Changing the course of the South African epidemic cannot be the sole responsibility of government, and a commensurate effort by individuals and communities across the country is essential. All South Africans should know their HIV status. The new testing campaign announced by President Zuma is a start, but HIV testing must become habitual for all sexually active adults and adolescents. The Botswana model of opt-out testing, where doctors and nurses automatically suggest an HIV test during consultations - and the patient may elect to decline - resulted in the highest treatment coverage in Africa.

In the absence of a "game-changing" bio-medical intervention (e.g. vaccine), it is up to all South Africans to cut the infection rate. Even under the rosiest of scenarios, 5 million are expected to contract HIV over the next 10 years. But this need not be a fait accompli. New research estimates that incidence among young women aged 15 to 24 dropped by 60 percent between 2005 and 2008, driven in part by higher rates of condom use. Significant reductions in new infections are possible through behavior change. A national social movement for behavior change, rooted in a national dialogue led by national and local leaders, churches, traditional healers, chiefs, private sector companies and others should focus on prevention in the context of epidemic drivers: intergenerational sex, multiple concurrent sex partnerships, and discordant couples. Indigenous leadership and organic, context-specific prevention initiatives are crucial: all prevention is local.

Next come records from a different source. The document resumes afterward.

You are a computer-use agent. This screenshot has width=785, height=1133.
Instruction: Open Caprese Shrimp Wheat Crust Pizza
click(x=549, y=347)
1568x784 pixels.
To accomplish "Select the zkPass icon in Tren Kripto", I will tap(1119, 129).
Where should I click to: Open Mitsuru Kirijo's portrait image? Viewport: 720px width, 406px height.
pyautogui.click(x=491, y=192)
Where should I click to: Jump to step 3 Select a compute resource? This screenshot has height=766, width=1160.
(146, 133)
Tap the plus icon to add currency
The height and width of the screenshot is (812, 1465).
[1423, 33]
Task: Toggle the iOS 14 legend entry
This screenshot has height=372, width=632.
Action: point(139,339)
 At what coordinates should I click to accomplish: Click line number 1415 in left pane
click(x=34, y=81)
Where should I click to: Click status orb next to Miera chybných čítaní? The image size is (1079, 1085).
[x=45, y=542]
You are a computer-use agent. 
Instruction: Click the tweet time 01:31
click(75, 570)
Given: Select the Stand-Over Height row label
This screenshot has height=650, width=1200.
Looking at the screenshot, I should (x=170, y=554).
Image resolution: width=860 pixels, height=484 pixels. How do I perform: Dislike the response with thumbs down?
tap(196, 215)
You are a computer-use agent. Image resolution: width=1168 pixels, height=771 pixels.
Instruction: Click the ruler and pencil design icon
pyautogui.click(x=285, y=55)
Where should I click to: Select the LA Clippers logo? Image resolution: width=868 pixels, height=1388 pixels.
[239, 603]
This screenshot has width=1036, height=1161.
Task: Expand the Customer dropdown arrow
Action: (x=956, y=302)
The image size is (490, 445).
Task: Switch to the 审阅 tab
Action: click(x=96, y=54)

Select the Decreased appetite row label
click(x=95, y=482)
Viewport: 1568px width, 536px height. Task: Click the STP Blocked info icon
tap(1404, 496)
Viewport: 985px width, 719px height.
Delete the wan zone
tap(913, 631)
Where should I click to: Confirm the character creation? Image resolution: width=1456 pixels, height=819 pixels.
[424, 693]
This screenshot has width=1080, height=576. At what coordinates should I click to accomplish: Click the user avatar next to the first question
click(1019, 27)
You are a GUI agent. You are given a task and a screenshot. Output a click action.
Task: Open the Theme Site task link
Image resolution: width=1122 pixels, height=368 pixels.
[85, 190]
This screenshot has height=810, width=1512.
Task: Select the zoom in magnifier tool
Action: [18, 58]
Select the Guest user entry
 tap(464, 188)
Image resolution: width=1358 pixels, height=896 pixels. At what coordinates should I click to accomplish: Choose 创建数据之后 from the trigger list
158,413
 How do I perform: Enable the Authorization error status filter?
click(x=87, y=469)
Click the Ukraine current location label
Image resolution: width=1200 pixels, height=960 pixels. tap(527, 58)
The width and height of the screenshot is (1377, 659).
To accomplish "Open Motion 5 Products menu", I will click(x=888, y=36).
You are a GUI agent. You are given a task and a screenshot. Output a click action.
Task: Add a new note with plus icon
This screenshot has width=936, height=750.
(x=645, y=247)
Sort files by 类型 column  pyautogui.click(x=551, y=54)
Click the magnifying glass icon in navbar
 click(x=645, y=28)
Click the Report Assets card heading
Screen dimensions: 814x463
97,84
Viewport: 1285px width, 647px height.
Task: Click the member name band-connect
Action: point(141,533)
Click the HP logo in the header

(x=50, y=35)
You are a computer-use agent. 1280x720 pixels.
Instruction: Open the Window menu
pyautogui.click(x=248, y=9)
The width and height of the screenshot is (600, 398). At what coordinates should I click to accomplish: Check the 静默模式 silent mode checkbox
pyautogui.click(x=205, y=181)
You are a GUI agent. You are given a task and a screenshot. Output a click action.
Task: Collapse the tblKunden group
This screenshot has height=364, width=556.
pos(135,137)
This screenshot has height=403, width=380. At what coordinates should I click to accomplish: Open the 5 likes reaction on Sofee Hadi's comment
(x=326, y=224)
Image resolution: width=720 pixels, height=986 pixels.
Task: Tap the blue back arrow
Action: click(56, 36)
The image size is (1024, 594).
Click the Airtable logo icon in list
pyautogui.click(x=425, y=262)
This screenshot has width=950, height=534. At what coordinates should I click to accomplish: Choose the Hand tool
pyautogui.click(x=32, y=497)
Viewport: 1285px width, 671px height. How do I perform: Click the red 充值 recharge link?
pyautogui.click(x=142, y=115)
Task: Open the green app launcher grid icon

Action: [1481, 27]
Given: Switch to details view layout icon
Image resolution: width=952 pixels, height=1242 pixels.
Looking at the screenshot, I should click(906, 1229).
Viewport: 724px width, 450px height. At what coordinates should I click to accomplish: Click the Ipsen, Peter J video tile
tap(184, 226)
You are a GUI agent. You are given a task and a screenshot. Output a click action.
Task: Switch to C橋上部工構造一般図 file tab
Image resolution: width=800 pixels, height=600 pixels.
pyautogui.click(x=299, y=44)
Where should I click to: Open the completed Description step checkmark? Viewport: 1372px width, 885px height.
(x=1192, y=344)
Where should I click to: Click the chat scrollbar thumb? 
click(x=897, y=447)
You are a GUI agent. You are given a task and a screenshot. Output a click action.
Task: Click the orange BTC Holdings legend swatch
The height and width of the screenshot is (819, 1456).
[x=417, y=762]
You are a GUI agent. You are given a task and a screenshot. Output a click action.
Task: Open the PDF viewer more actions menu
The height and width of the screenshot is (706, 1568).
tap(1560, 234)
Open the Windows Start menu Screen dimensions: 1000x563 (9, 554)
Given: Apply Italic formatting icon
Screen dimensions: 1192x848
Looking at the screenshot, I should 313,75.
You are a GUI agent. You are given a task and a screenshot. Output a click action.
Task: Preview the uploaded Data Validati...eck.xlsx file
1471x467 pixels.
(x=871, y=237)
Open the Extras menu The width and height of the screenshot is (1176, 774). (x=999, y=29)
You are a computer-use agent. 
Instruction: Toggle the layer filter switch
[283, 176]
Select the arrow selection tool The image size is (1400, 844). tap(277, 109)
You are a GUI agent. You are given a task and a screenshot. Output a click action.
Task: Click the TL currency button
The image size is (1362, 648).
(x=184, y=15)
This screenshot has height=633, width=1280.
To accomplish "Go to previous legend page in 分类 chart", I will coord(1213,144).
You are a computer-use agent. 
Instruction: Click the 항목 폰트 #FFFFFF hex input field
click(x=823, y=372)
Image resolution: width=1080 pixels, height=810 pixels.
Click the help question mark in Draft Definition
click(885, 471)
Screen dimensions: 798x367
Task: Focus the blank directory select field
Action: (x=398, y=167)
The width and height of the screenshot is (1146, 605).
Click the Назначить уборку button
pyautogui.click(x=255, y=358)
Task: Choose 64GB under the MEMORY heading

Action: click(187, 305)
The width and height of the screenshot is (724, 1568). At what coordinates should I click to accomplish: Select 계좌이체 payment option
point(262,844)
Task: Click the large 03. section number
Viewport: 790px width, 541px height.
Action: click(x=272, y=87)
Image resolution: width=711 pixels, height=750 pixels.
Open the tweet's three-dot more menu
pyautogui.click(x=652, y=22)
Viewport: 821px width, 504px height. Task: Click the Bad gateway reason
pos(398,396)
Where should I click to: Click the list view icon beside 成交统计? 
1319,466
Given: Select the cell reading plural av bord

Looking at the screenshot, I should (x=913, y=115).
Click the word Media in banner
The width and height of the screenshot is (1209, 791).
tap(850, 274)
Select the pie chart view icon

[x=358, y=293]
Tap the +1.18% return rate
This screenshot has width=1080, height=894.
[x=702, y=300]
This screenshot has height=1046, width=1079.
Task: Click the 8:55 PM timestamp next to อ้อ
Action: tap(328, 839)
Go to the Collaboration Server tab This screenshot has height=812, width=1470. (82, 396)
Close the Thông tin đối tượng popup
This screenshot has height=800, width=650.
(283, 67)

Government has two options to address the HIV program financing gap: increase investment and reduce costs. In reality, it needs to do both. The new budget allocations from the Treasury show a clear commitment to grow domestic investment in HIV. However, with the U.S. President's Plan for AIDS Relief (PEFPAR) - South Africa's biggest AIDS donor - budget essentially frozen, and the Global Fund for AIDS, TB and Malaria facing its own multi-billion dollar budget gap, the prospects for additional donor money are bleak. Cost cutting and improved efficiency is imperative, starting with HIV drugs, which typically comprise more than 50 percent of total treatment costs. Incomprehensibly, South Africa pays more for drugs than its neighbors despite having the largest ART drug market in the world. The next biggest cost driver is staff - training lower level staff to perform more of the routine aspects of HIV care should yield savings without compromising quality.

The current PEPFAR law expires at the end of 2013. Increased domestic spending shows the U.S. Congress that South Africa is serious about addressing AIDS, and should put it in a favorable position as it requests an extension of PEPFAR funds through 2015 (at which point the number of patients starting treatment should level off). The government would do well to organize an "all donors" financing meeting to secure longer-term commitments, coordinate funding streams and harmonize domestic and donor-funded programs.

The demand for HIV services in South Africa is beginning to exhaust the financial and human capacity to provide them. Tough choices need to be made to close the demand-resource gap, but it's not clear just how willing leaders and citizens alike are to engage in HIV/AIDS realpolitik. What is the government willing to pay for HIV and AIDS care? What is required of communities and individuals? The role of the private sector? And civil society?

At the January meeting in Cape Town, there was consensus that South Africa is exceptional, not just for the scale of its epidemic, but also for its ability to lead the region and the world in responding to the global AIDS crisis. Its ability to succeed requires bold leadership and an engaged populace: the paradigm shift begins now. The success of the World Cup shows this is indeed possible.